Episode 2
Financiers, Consumers, Debt Collectors, Lawyers and other Animals.
What happens when a debtor defaults
on his/her commitments towards a Creditor. What are the actions Creditors take ?
Without going into too much detail
one or all of the under mentioned is going to happen:
The debtor might phone the creditor
or visit them at their place of business to discuss his problem. The Creditor
might phone the debtor. Invariable a letter of demand will be in the mail
already. Initially all will be very
cordial and possibly an arrangement as to how this is going to be rectified
will be made. All fine and well? Nooo not really………….. Should the debtor default on this arrangement
the tone of voice and accompanying facial expressions is going to change.
Smiles disappear.
You will be greeted by
a very official good morning Mr. You
will not be John or Mary anymore. You will be Mr or Mrs……………
Just for clarification : It is in all
probability not the doing of the debtor that landed him in the predicament. One
of a few things could have happened.
Firstly The creditor might not have
given execution to his required caution in terms of the NCA in that he might
not ( More than a 50% probability) have evaluated the debtors ability to repay
the borrowed money. This could be
classified as reckless lending which could cost him the loss of the full
capital lend out. (This action will be discussed in more detail later)
Secondly The debtor might have
encountered a few problems: He
might have had a serious sudden expense (broken down vehicle, burglary, whatever)
This can normally be handled in a month or so if the creditor plays ball and
extend the possible arrears.
He might have lost his job, might
have been retrenched, his business might have a cash flow problem or any other
real reason. The reason normally is of no real concern to the creditor. You see
….as far as they are concerned it is the problem of the Debtor.

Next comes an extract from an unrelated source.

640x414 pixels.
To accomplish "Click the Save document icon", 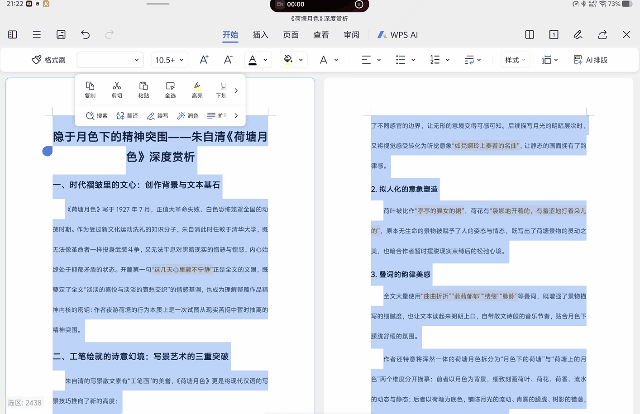I will (x=61, y=35).
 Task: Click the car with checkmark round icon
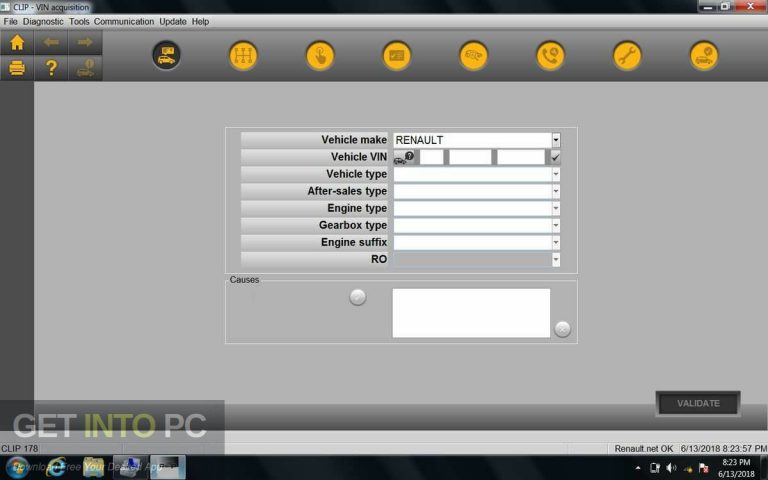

Now the problem might escalate. The
debtor might not be able to honour his commitments anymore and will start
avoiding the threatening phone calls, Sms’s or emails. The Creditor will now
send out a notice in terms of s129 of the NCA which by law have to be received
by the Debtor before any legal action can commence. Please not I say RECEIVED.
( in a recent case commonly known as Sebola it was established by the
constitutional court that proof of receipt of this notice must be given and not
just proof of dispatch thereof)
Normally at this stage the debt might be given over to debt collectors who will start the process again of phoning and
threatening the consumer. In some cases, depending on the bank’s view of
possibility to collect, the debt is ceded to the debt collectors who now operate on
the view that you owe them money. Should
the debtor make an arrangement with them they will collect a collection fee as
well as interest. They will in all
probability send the debtor an AOD (acknowledgement of debt) where amongst
others the debtor will wave his right defend any action and consent to judgment.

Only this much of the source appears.